Sometimes, however, the board has determined that the nonconformity could reasonably be considered correctable and accordingly denied the variance. With regard to nonconforming number of parking spaces, in particular, the board has often engaged in conversations with applicants about ways of bringing the parking more or less into conformity—sometimes by adding a second garage, a carport, or an uncovered parking space somewhere on the property or allowing tandem parking and sometimes by limiting the size or nature of the addition. Here the thinking has been that enlarging a house has implications for the number of cars that are likely to be associated with it.
The fact that a variance request was necessary has allowed the board an opportunity to evaluate the impact of the particular nonconformity and try to do something about it. The right to keep an existing nonconformity required permission and the payment of a fee, and this seems consistent with the fact that doing so is a benefit that neighbors whose houses were built to code don’t enjoy. (The case of a house that encroaches into the blufftop setback and therefore has a better view than its more recently built neighbors is a good example.)
Therefore, if we’re codifying historical practice in this new ordinance, we think it’s appropriate that there be some review by the board to make sure that (1) the nonconformities can’t be easily corrected, (2) the existing situation meets safety requirements, (3) that it isn’t likely to add cars to the street or, if it is, that it handles the problem of additional cars as well as can be managed, and (4) that it preserves the mass and scale characteristic of the neighborhood.
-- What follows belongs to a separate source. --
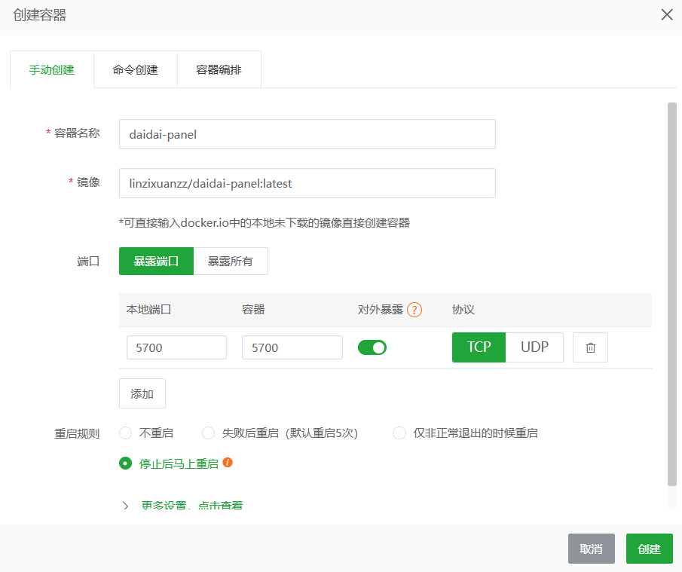
Task: Click the dialog's vertical scrollbar
Action: [x=671, y=294]
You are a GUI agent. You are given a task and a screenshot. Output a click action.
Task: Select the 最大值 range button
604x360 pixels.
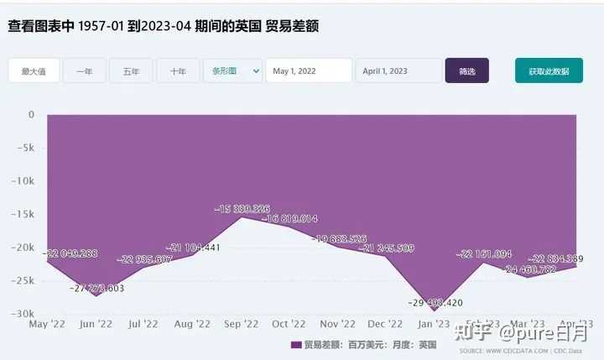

We believe that the board would welcome an opportunity for such review. It appears, however, that adopting the proposed ordinance change will make it unnecessary for existing nonconformities even to be mentioned in the noticing of a project and in any staff report on it.
Codifying historical practice by removing the need for a variance for existing nonconformities makes sense, especially now that the anti-mansionization ordinance has created a number of new ones, and it’s important that the board’s decisions be legally defensible. Removing existing nonconformities from any scrutiny, however, is unlikely to be in the City’s best interest and would be unfair to the many people who have paid the price and received variances for them in the past.
We suggest that the variance process for existing nonconformities be replaced with a permit process with review by the Board of Adjustment that would produce findings that are more appropriate to the situation. These findings might include some or all of the considerations mentioned above and others drawn from the board’s experience. Among them should probably be a maximum percentage of floor area and/or a maximum size such as exist in the current ordinance. The first step would be to change paragraph (A) to read something like “Adding to or enlarging a building, structure, or improvement that is nonconforming is permitted under the following circumstances:” and then list the conditions under which property owners would be allowed to enlarge their houses without violating the scale and character of the neighborhood.
With regard to the maximum size of the addition, we have reservations about eliminating the floor-area percentage and about the particular the square-footage limit that’s suggested. If the average size of a house in Laguna Beach is 1,800 square feet, then, given that there are houses of 6,000–10,000 square feet, there must be many, many houses that are much smaller than 1,800 square feet—and it’s likely to be these houses that have nonconforming parking. It seems that we now have the capability of calculating the average size of houses in neighborhoods, and we think that a survey of the neighborhoods that have one-car garages will show that 1,800 square feet is larger than average. Allowing a house to, say, double in size without doing anything about the extra cars that it will generate seems rash.
We suggest that an empirically based average figure for neighborhoods with one-car (or no) garages would be a better figure to use. Alternatively, we could use the average size of the houses in the immediate neighborhood (the block? a set number of houses on either side and across the street?) or say “x square feet or the average size of houses in the immediate neighborhood, whichever is more restrictive.”
More important than an appropriate upper limit, however, is that the board have the opportunity and the responsibility to consider ways of improving the parking situation when these nonconforming structures are enlarged. Under the current ordinance, parking is removed from consideration under the 1,500-square-foot standard, and as a result we’re seeing houses that are much larger than the original ones and have no off-street parking at all. The proposed ordinance would perpetuate this situation with an even higher maximum size.
We appreciate the opportunity to raise these issues and look forward to a refinement of the proposed ordinance that will meet the concerns we all share.